**BRIEF**:
Would you give all of the records again, exactly as they read?

---------- SUPPLIED DATA ----------

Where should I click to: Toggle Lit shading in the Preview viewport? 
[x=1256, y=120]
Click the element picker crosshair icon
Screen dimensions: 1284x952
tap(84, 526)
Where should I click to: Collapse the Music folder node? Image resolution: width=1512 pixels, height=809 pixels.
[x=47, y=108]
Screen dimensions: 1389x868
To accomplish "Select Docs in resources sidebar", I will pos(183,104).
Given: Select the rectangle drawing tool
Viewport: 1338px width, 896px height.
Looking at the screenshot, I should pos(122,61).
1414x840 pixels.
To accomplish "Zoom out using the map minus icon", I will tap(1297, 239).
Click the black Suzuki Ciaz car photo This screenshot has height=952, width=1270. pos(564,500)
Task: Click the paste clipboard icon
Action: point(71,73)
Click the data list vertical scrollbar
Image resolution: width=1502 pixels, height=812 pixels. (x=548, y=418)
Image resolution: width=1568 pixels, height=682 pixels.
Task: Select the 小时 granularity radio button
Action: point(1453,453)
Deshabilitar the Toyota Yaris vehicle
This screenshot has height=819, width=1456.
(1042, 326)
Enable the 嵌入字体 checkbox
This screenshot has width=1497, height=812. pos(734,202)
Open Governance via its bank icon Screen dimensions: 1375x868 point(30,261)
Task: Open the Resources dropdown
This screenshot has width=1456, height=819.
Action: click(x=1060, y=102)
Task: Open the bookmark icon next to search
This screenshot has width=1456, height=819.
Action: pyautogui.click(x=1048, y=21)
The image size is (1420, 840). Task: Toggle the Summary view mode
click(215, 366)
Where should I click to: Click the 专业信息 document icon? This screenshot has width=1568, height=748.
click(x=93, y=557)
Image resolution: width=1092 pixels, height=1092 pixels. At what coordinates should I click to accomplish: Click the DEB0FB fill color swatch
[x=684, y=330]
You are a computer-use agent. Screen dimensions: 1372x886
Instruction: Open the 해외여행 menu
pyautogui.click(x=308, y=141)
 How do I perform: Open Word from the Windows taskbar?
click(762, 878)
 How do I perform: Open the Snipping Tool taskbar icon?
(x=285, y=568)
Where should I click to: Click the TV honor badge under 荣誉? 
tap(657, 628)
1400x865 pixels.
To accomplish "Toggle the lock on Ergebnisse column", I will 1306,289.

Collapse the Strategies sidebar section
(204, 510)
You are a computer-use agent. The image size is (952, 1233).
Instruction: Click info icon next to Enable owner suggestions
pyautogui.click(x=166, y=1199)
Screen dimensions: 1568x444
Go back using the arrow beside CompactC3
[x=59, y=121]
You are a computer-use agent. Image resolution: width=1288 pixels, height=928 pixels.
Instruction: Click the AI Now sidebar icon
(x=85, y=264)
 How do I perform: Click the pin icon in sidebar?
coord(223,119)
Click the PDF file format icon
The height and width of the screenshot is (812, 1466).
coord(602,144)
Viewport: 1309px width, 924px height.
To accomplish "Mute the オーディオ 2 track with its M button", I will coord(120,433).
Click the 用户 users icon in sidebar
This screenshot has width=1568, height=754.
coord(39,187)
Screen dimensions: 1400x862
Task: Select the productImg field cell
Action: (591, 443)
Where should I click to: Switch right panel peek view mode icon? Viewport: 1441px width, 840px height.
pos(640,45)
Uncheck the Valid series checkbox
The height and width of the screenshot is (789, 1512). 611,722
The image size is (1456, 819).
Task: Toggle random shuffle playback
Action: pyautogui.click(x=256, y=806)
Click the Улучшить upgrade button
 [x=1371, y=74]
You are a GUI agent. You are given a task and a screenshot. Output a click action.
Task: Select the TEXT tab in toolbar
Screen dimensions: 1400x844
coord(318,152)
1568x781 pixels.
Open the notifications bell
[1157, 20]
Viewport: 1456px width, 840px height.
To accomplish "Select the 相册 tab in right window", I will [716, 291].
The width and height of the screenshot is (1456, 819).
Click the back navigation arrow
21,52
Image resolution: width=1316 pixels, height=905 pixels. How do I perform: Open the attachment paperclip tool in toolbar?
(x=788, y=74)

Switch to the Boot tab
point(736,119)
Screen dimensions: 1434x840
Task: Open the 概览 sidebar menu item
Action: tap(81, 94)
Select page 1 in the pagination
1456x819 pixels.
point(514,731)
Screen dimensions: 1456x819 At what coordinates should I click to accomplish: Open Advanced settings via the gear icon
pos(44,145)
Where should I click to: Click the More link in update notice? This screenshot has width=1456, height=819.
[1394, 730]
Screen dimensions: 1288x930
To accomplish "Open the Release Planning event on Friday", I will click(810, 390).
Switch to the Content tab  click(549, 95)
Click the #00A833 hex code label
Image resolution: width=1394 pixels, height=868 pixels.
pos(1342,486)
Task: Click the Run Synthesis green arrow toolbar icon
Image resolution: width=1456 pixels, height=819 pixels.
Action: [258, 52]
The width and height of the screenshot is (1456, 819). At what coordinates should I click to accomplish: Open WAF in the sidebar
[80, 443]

----------

**SOLVED PROBLEM**:
Where should I click to: Toggle Lit shading in the Preview viewport? 
[x=1256, y=120]
Click the element picker crosshair icon
Screen dimensions: 1284x952
tap(84, 526)
Where should I click to: Collapse the Music folder node? Image resolution: width=1512 pixels, height=809 pixels.
[x=47, y=108]
Screen dimensions: 1389x868
To accomplish "Select Docs in resources sidebar", I will pos(183,104).
Given: Select the rectangle drawing tool
Viewport: 1338px width, 896px height.
Looking at the screenshot, I should pos(122,61).
1414x840 pixels.
To accomplish "Zoom out using the map minus icon", I will tap(1297, 239).
Click the black Suzuki Ciaz car photo This screenshot has height=952, width=1270. pos(564,500)
Task: Click the paste clipboard icon
Action: point(71,73)
Click the data list vertical scrollbar
Image resolution: width=1502 pixels, height=812 pixels. (x=548, y=418)
Image resolution: width=1568 pixels, height=682 pixels.
Task: Select the 小时 granularity radio button
Action: point(1453,453)
Deshabilitar the Toyota Yaris vehicle
This screenshot has height=819, width=1456.
(1042, 326)
Enable the 嵌入字体 checkbox
This screenshot has width=1497, height=812. pos(734,202)
Open Governance via its bank icon Screen dimensions: 1375x868 point(30,261)
Task: Open the Resources dropdown
This screenshot has width=1456, height=819.
Action: click(x=1060, y=102)
Task: Open the bookmark icon next to search
This screenshot has width=1456, height=819.
Action: pyautogui.click(x=1048, y=21)
The image size is (1420, 840). Task: Toggle the Summary view mode
click(215, 366)
Where should I click to: Click the 专业信息 document icon? This screenshot has width=1568, height=748.
click(x=93, y=557)
Image resolution: width=1092 pixels, height=1092 pixels. At what coordinates should I click to accomplish: Click the DEB0FB fill color swatch
[x=684, y=330]
You are a computer-use agent. Screen dimensions: 1372x886
Instruction: Open the 해외여행 menu
pyautogui.click(x=308, y=141)
 How do I perform: Open Word from the Windows taskbar?
click(762, 878)
 How do I perform: Open the Snipping Tool taskbar icon?
(x=285, y=568)
Where should I click to: Click the TV honor badge under 荣誉? 
tap(657, 628)
1400x865 pixels.
To accomplish "Toggle the lock on Ergebnisse column", I will 1306,289.

Collapse the Strategies sidebar section
(204, 510)
You are a computer-use agent. The image size is (952, 1233).
Instruction: Click info icon next to Enable owner suggestions
pyautogui.click(x=166, y=1199)
Screen dimensions: 1568x444
Go back using the arrow beside CompactC3
[x=59, y=121]
You are a computer-use agent. Image resolution: width=1288 pixels, height=928 pixels.
Instruction: Click the AI Now sidebar icon
(x=85, y=264)
 How do I perform: Click the pin icon in sidebar?
coord(223,119)
Click the PDF file format icon
The height and width of the screenshot is (812, 1466).
coord(602,144)
Viewport: 1309px width, 924px height.
To accomplish "Mute the オーディオ 2 track with its M button", I will coord(120,433).
Click the 用户 users icon in sidebar
This screenshot has width=1568, height=754.
coord(39,187)
Screen dimensions: 1400x862
Task: Select the productImg field cell
Action: (591, 443)
Where should I click to: Switch right panel peek view mode icon? Viewport: 1441px width, 840px height.
pos(640,45)
Uncheck the Valid series checkbox
The height and width of the screenshot is (789, 1512). 611,722
The image size is (1456, 819).
Task: Toggle random shuffle playback
Action: pyautogui.click(x=256, y=806)
Click the Улучшить upgrade button
 [x=1371, y=74]
You are a GUI agent. You are given a task and a screenshot. Output a click action.
Task: Select the TEXT tab in toolbar
Screen dimensions: 1400x844
coord(318,152)
1568x781 pixels.
Open the notifications bell
[1157, 20]
Viewport: 1456px width, 840px height.
To accomplish "Select the 相册 tab in right window", I will [716, 291].
The width and height of the screenshot is (1456, 819).
Click the back navigation arrow
21,52
Image resolution: width=1316 pixels, height=905 pixels. How do I perform: Open the attachment paperclip tool in toolbar?
(x=788, y=74)

Switch to the Boot tab
point(736,119)
Screen dimensions: 1434x840
Task: Open the 概览 sidebar menu item
Action: tap(81, 94)
Select page 1 in the pagination
1456x819 pixels.
point(514,731)
Screen dimensions: 1456x819 At what coordinates should I click to accomplish: Open Advanced settings via the gear icon
pos(44,145)
Where should I click to: Click the More link in update notice? This screenshot has width=1456, height=819.
[1394, 730]
Screen dimensions: 1288x930
To accomplish "Open the Release Planning event on Friday", I will click(810, 390).
Switch to the Content tab  click(549, 95)
Click the #00A833 hex code label
Image resolution: width=1394 pixels, height=868 pixels.
pos(1342,486)
Task: Click the Run Synthesis green arrow toolbar icon
Image resolution: width=1456 pixels, height=819 pixels.
Action: [258, 52]
The width and height of the screenshot is (1456, 819). At what coordinates should I click to accomplish: Open WAF in the sidebar
[80, 443]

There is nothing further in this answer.